An Anniversary Ominously Observed

Winston Churchill was Home Secretary in Prime Minister H.H. Asquith's government on 3 January 1911 when he received word that a group of heavily armed "anarchist" burglars, who had earlier killed three policemen, were now trapped in a house in the East End of London at 100 Sidney Street. Churchill soon raced to the crime scene himself, after ordering in a detachment of Scots Guards. When the building caught fire Churchill gave the order to let it burn. “I thought it better to let the House burn down,” he later wrote to the Prime Minister,“ than spend good British lives in rescuing those ferocious rascals.” The Siege of Sidney Street became a media event in Great Britain. Postcards of it were sold in large numbers and the firefight was even filmed and screened as an early newsreel in cinemas.

Churchill came in for criticism from both parties for his actions that day. Many of his fellow Liberals rebuked him for allowing the anarchists to die in the flames. Former-Conservative Prime Minster Arthur Balfour famously remarked at a later House of Commons inquiry: "He was, I understand, in military phrase, in what is known as the zone of fire - he and a photographer were both risking valuable lives. I understand what the photographer was doing but what was the Right Honourable Gentleman doing?"

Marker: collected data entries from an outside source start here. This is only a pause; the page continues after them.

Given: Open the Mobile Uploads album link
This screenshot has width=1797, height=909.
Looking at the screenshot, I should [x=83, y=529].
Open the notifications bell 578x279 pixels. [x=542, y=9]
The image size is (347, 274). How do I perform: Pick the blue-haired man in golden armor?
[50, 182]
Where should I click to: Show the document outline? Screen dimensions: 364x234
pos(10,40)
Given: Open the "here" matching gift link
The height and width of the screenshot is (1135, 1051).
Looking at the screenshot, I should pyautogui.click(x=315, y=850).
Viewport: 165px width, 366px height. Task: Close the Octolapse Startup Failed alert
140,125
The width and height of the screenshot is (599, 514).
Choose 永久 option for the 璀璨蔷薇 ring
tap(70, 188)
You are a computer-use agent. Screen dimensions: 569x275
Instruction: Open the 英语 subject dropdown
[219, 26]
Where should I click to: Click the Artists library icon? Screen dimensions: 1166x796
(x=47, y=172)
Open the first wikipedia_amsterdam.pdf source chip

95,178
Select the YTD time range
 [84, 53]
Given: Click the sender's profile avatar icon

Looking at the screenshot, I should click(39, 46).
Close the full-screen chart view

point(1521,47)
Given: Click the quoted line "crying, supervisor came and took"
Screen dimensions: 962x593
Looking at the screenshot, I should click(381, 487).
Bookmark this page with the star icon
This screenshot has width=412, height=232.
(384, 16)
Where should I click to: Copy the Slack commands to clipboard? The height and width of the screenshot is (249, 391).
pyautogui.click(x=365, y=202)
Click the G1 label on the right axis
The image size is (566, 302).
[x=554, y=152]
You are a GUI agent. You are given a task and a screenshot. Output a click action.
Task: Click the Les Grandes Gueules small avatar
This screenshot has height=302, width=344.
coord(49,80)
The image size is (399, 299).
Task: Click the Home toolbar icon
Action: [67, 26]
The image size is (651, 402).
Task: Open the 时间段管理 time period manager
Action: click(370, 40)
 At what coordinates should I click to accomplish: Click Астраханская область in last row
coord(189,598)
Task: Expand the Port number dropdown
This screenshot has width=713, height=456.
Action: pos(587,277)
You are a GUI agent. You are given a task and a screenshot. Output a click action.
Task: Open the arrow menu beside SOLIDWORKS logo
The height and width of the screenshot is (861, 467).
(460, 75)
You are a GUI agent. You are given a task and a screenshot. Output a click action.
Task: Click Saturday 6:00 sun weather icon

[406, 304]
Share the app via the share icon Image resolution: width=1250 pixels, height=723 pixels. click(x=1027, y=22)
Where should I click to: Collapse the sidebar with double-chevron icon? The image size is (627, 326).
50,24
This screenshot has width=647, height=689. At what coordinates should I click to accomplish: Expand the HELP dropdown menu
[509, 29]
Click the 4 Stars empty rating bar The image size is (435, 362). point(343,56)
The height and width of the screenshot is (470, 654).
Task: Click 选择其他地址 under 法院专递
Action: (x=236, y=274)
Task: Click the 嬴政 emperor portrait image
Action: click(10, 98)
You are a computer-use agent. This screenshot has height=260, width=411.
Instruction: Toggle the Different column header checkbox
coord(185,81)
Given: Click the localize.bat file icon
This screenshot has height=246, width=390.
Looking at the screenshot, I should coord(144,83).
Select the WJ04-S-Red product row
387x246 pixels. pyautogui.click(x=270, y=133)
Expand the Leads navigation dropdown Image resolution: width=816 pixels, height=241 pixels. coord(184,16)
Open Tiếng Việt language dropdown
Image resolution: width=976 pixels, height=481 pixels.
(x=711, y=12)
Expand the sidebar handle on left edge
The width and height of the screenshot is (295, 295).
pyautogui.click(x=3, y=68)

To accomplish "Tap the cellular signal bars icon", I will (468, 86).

Guns were a part of Winston Churchill’s world. He was a trained soldier and a skilled huntsman and, in his lifetime, did on occasion kill with a gun. Churchill knew what a gun was meant to do. And he knew, more keenly perhaps than anyone ever has known, what weapons in the wrong hands can and will do. Modern British history offers few incidents of armed civilians acting wickedly - acts of organized terrorism aside. Even today, The Siege of Sidney Street remains, for Great Britain, something of an anomaly. Winston Churchill showed no tolerance for civilians bearing arms. It is difficult to say how he would have responded to the issue of gun control as it plays out presently in America, but impossible not to wonder.